'''

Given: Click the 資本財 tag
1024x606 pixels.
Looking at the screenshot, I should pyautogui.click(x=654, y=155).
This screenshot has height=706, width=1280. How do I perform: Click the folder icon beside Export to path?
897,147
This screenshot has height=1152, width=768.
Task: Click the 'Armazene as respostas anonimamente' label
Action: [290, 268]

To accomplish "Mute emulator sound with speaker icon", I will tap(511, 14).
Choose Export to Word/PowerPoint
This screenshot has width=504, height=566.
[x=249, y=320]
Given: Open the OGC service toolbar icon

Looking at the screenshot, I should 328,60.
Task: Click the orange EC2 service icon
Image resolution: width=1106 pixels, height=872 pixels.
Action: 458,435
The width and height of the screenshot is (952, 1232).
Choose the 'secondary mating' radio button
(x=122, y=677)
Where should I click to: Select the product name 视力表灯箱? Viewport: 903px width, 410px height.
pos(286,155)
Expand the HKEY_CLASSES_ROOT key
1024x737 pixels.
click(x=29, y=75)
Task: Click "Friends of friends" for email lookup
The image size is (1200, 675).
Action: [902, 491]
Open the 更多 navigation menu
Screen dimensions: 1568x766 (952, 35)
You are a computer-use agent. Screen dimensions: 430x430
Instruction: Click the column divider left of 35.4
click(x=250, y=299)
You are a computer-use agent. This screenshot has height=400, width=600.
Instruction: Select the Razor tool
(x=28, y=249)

'''

### Required action
Print, exactly and only, the lines running from the one with "Task: Click the orange EC2 service icon" to the end of the data above.

### Problem solution
Task: Click the orange EC2 service icon
Image resolution: width=1106 pixels, height=872 pixels.
Action: 458,435
The width and height of the screenshot is (952, 1232).
Choose the 'secondary mating' radio button
(x=122, y=677)
Where should I click to: Select the product name 视力表灯箱? Viewport: 903px width, 410px height.
pos(286,155)
Expand the HKEY_CLASSES_ROOT key
1024x737 pixels.
click(x=29, y=75)
Task: Click "Friends of friends" for email lookup
The image size is (1200, 675).
Action: [902, 491]
Open the 更多 navigation menu
Screen dimensions: 1568x766 (952, 35)
You are a computer-use agent. Screen dimensions: 430x430
Instruction: Click the column divider left of 35.4
click(x=250, y=299)
You are a computer-use agent. This screenshot has height=400, width=600.
Instruction: Select the Razor tool
(x=28, y=249)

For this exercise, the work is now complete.